“Budget fails small businesses”

The Labour Government isn't doing enough to support small firms in the UK, according to Brian Pursey, Managing Director of the Cheltenham-based financial back office solutions provider Oriel.

“Budget fails small businesses”Corner

Alistair Darling announced improvements to the Small Firms Loan Guarantee Scheme and increased the limits for EIS investment and share option schemes.

"These only help a small proportion of firms, whereas all small businesses will be hit by the increase in corporation tax for small businesses from 19% to 20% that comes into effect this year, with further increases to come," says Brian in respect of the changes which were announced previously. Brian also adds that the changes in Capital Gains Tax (CGT) to a single rate of 18% is a good move as it reduces significant complexity.

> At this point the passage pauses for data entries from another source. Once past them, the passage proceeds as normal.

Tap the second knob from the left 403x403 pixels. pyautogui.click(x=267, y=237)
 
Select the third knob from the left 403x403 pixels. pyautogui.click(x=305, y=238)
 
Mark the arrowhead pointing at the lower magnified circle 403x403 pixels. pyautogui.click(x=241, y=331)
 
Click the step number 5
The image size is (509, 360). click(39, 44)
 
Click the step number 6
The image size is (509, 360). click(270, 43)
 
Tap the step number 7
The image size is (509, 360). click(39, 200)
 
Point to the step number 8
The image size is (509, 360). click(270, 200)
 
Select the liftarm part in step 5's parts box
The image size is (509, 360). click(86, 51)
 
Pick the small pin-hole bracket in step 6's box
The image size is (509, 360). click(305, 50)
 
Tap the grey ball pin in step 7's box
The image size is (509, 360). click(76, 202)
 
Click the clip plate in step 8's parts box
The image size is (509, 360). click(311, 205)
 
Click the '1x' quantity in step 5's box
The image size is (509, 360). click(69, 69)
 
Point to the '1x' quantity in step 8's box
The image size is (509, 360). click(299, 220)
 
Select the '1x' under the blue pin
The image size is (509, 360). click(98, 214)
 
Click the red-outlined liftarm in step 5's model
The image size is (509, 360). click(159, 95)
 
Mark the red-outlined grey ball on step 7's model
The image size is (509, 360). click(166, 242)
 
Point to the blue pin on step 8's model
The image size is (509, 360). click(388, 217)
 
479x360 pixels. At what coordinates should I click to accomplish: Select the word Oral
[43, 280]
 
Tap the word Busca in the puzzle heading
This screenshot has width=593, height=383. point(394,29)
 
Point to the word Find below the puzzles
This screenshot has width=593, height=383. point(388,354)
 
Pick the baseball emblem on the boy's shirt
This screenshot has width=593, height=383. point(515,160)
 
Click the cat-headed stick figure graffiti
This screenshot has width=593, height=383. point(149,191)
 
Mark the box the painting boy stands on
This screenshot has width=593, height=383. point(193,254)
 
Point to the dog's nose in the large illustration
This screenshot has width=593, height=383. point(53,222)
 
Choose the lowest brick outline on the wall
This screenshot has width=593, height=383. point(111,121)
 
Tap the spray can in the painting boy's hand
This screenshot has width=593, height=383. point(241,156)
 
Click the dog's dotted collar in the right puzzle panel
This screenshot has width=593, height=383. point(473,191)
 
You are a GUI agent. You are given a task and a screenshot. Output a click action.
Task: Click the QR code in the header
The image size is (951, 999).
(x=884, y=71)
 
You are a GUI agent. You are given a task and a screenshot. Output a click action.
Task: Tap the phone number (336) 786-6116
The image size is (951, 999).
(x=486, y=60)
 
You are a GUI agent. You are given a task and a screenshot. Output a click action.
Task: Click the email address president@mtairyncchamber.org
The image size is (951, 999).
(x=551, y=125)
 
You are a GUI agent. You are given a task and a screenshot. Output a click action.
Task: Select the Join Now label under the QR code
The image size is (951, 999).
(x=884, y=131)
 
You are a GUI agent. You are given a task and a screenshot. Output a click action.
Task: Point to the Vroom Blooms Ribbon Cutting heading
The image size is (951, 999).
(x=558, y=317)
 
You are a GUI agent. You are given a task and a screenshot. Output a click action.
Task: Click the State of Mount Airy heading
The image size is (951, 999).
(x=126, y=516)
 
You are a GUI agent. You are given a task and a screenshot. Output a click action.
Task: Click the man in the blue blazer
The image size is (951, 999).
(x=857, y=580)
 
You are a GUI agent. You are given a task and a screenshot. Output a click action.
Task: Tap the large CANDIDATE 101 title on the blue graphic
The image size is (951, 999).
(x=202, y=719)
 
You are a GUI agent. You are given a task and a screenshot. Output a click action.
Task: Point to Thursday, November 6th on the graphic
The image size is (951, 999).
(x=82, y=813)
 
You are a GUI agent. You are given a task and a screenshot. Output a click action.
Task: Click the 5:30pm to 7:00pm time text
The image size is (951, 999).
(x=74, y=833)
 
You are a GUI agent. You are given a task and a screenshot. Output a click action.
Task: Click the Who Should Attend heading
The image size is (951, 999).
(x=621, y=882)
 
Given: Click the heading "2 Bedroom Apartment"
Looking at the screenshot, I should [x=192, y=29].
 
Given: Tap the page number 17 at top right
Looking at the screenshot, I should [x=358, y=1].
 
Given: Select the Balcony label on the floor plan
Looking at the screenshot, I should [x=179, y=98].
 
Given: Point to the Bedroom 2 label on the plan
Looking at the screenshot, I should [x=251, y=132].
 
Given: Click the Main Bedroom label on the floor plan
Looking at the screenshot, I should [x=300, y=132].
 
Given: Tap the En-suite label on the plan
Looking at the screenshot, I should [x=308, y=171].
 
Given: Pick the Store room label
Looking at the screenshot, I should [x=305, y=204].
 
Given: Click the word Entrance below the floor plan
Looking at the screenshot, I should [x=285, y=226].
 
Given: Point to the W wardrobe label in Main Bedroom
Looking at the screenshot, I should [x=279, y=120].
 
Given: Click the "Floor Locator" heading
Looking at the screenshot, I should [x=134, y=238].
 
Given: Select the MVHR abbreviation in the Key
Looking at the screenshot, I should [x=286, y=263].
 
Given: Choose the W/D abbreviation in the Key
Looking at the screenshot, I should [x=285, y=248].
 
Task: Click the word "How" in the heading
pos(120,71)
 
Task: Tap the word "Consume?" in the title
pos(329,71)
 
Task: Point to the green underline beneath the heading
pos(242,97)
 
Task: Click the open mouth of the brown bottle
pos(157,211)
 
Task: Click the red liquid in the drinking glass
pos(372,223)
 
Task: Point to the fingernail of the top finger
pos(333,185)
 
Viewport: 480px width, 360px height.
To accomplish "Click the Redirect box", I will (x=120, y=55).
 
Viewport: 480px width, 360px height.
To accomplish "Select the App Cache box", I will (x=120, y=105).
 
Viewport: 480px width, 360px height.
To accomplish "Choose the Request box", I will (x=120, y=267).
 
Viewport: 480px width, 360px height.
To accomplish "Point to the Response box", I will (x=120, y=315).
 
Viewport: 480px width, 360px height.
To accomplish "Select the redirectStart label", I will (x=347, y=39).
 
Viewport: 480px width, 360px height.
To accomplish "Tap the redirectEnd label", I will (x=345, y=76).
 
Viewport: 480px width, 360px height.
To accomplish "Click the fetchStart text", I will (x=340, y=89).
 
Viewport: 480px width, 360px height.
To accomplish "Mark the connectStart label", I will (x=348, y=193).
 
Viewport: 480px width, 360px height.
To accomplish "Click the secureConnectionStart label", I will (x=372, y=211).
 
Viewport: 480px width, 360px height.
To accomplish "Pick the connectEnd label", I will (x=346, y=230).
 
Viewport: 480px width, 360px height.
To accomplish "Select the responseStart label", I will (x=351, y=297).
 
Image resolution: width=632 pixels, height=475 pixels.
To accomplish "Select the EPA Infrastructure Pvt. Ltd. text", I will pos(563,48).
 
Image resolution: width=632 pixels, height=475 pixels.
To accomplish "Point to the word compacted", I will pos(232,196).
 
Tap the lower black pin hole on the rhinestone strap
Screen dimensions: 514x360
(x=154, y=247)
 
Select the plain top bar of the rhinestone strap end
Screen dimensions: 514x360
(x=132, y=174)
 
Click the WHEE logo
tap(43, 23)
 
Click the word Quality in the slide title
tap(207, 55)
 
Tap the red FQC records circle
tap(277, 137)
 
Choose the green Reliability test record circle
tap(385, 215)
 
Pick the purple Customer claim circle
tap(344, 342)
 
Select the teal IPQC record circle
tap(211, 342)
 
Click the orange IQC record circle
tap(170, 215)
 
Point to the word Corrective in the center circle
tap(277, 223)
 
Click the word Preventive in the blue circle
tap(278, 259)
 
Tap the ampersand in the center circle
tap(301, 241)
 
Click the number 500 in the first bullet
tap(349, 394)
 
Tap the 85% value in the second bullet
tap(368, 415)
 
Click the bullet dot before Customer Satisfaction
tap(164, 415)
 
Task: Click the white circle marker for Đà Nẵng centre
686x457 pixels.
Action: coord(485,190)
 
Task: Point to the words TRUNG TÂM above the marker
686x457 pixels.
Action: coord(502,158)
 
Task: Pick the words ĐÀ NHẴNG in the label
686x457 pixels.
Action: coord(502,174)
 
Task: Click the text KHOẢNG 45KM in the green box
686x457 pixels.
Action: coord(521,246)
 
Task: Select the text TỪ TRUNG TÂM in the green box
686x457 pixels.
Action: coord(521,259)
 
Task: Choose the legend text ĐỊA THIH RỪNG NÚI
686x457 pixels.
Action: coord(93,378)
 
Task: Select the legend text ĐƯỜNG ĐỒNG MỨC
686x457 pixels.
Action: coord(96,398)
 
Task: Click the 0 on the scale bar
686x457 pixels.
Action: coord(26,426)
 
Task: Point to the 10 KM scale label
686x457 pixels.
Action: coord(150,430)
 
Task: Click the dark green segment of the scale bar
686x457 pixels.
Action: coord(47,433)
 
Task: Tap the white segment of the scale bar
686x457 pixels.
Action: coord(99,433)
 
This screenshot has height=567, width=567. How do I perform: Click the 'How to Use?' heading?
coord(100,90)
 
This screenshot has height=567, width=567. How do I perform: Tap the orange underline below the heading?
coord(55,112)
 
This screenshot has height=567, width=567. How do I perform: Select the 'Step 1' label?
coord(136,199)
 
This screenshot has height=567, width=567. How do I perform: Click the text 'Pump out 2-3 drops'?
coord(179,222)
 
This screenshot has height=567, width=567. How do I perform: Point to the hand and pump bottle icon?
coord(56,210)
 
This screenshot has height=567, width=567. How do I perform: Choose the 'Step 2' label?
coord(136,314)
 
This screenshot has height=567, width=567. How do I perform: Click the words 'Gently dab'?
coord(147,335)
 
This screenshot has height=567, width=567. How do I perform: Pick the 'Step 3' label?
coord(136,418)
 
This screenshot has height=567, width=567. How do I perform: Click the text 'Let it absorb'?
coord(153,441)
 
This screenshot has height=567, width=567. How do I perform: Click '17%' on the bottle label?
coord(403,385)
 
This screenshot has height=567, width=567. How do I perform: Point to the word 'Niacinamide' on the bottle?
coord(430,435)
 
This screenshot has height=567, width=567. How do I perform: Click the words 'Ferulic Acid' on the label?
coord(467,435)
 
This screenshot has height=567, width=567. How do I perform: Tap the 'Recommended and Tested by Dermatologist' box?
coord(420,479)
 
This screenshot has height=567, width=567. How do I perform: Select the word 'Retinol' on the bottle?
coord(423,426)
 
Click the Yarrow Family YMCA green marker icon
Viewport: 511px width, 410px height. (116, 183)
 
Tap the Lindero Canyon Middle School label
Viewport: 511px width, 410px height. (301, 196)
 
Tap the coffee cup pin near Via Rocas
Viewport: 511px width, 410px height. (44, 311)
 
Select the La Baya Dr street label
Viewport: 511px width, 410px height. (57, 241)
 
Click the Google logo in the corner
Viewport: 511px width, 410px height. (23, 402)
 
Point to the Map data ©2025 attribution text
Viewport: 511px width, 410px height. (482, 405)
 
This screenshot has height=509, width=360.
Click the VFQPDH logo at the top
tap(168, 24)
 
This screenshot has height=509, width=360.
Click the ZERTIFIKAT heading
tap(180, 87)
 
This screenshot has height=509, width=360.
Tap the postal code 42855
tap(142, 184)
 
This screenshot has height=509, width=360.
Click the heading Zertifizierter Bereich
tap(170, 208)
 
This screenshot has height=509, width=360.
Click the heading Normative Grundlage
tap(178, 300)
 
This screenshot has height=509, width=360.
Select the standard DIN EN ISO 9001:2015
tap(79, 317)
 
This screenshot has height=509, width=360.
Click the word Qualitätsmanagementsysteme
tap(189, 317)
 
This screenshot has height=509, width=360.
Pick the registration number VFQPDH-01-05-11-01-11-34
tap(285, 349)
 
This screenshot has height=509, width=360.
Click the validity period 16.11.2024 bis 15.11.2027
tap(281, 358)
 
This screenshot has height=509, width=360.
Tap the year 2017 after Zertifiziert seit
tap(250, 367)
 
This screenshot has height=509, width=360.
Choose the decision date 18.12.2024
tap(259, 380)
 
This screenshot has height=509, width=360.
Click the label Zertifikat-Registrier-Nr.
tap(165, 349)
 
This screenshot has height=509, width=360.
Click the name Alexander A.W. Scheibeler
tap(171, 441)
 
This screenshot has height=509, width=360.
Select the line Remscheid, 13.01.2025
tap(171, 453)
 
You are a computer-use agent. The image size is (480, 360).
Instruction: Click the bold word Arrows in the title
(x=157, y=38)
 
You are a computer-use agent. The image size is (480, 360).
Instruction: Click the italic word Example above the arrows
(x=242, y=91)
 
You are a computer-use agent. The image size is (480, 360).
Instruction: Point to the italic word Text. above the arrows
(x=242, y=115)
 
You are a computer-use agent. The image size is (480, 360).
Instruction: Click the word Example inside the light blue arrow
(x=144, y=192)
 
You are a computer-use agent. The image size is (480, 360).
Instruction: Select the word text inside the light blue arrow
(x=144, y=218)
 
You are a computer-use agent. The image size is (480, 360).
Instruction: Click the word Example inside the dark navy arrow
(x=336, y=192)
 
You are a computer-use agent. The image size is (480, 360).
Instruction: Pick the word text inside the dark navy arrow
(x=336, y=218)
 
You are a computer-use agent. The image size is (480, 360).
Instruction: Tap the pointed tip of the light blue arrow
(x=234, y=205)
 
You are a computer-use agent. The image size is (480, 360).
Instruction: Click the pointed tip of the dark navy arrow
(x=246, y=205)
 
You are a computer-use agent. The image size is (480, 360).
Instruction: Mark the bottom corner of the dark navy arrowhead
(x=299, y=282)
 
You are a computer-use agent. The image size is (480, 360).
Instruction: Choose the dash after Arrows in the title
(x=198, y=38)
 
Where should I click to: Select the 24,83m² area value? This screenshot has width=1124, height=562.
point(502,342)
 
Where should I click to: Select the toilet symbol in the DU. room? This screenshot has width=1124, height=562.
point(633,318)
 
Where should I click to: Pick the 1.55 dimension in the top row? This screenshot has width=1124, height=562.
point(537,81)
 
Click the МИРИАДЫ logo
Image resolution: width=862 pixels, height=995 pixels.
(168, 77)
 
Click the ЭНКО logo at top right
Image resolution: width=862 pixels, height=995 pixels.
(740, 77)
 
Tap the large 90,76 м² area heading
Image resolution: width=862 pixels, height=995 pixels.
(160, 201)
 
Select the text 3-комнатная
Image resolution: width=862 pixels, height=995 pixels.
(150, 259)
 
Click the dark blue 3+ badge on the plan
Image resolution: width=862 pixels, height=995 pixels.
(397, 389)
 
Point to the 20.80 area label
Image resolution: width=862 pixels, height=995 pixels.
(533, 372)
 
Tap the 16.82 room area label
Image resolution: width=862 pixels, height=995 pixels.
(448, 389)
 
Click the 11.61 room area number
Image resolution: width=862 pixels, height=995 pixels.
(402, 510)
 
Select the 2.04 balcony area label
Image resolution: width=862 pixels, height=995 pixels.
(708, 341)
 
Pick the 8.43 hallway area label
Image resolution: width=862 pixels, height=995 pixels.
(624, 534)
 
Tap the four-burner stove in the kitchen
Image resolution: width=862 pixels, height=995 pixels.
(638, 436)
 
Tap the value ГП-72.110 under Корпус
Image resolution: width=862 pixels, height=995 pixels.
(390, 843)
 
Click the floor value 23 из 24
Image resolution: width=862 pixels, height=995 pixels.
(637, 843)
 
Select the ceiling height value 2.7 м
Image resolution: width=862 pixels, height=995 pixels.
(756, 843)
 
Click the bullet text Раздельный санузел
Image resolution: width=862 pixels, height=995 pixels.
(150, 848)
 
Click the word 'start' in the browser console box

However, the change will be a negative one for small firms which previously enjoyed lower rates.

"More could and should have been done to help small companies through what will be a difficult economic period" says Brian. "Although the basic principle of creating a global rate through the CGT is fundamentally correct, the workings and overall effects over the long term have not been fully thought through. This, combined with previous taxes introduced, will negatively affect smaller companies and their bank balances."

Another area of the Budget that has not been thought through by the Government says Brian, is the introduction of a review on the long-term fixed rate mortgage.

"This was something Gordon Brown announced in 2004, and was not successful. The truth is that the marketplace does not suit this type of mortgage rate as consumers will always go for short term products which seem more attractive. The further review will achieve little."

"Overall, the Government has its hands tied" says Brian. "This Budget has concentrated on low value measures as the stealth tax rises over the years have eliminated the Government's room for manoeuvre."